13-May-20 Fragile Masculinity

Photo by fotografierende from Pexels

My new bedtime read is The Tesseract by Alex Garland (1998).  It tells the story of gangsters, mothers and children in Manila, through four interweaving story-lines.  I am only a quarter in, just starting the second story-line.  The first introduced the character of Don Pepe, a ruthless gang lord who runs various protection rackets.  We are told in one recollection how, in a moment of unguarded over-familiarity, a farm overseer pats Don Pepe briefly with a hand sticky with sweat and cane juice, marking his suit.  Don Pepe orders for the man’s hands to be amputated, fatally.

I am struck by how often in fiction and screen-writing, crime bosses exhibit all the traits of what we currently call ‘fragile masculinity’.  DiMuccio and Knowles (2019) describe fragile masculinity as, “anxiety felt by men who believe they are falling short of cultural standards of manhood”.  They say that it can “motivate compensatory attitudes/behaviours meant to restore the threatened status of ‘real’ manhood”.  Think of the thin skins on display in Goodfellas, Scarface, The Godfather trilogy, American Gangster or The Wire.  The term is also used to describe certain political bosses.
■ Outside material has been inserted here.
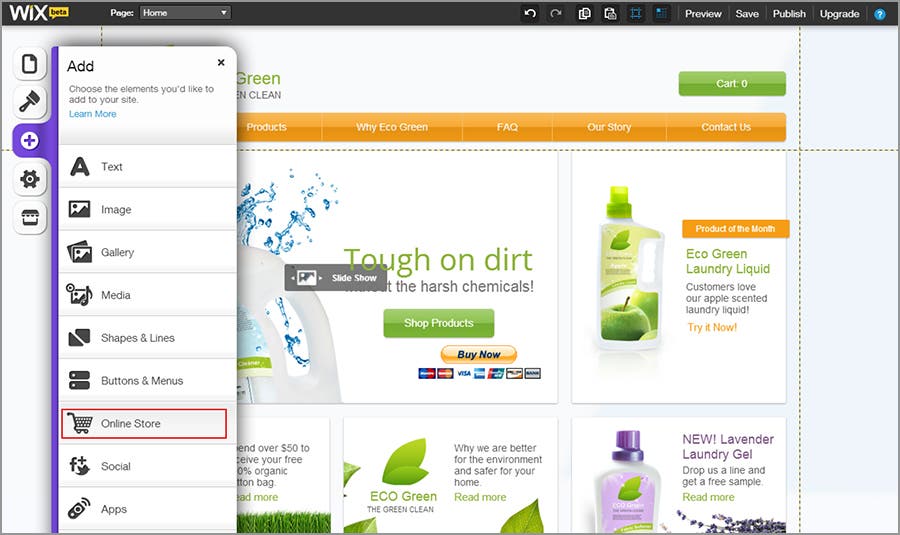Click the Preview button
This screenshot has width=900, height=535.
(x=703, y=14)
In some ways the ascription is circular.  The majority of lead criminal characters in fiction and on-screen are men (art imitates life).  These characters are almost always over-masculinised, because they in turn informed and exemplify the definitions of hegemonic masculinity, hypermasculinity or toxic masculinity.  All such idealised forms of masculinity lead those who try to embody them prone to fragility. 

Female criminal characters also tend to be positioned around a gender binary: seen to ‘take on’ masculine characteristics in order to perform their villainous acts.  Think of Lady Macbeth’s cry of “Unsex me here/And fill me from the crown to the toe top-full/Of direst cruelty!” Recent representations of female crime leads (such as Villanelle in the BBC America series Killing Eve) have tried to divest women from the role of love interest, ice queen or token woman, for example.

These women can order amputations, as women.

Fragile masculinity is a fictional trope in crime-writing and may appear too two-dimensional to be useful in applied criminology (or beyond).  Yet anyone working in the field of gender violence or with young male offenders will likely concur, applied with nuance and context, fragile masculinity appears to resonate. 

At the same time, strip back gender and it is perhaps fragility which is the key factor.  Formed early by emotional neglect, harsh treatment, or untrammelled social entitlement.  A fragility of ego, which would make a sticky hand mishap a grievous personal offence.

© Natasha Mulvihill and Criminology Tales, 2020.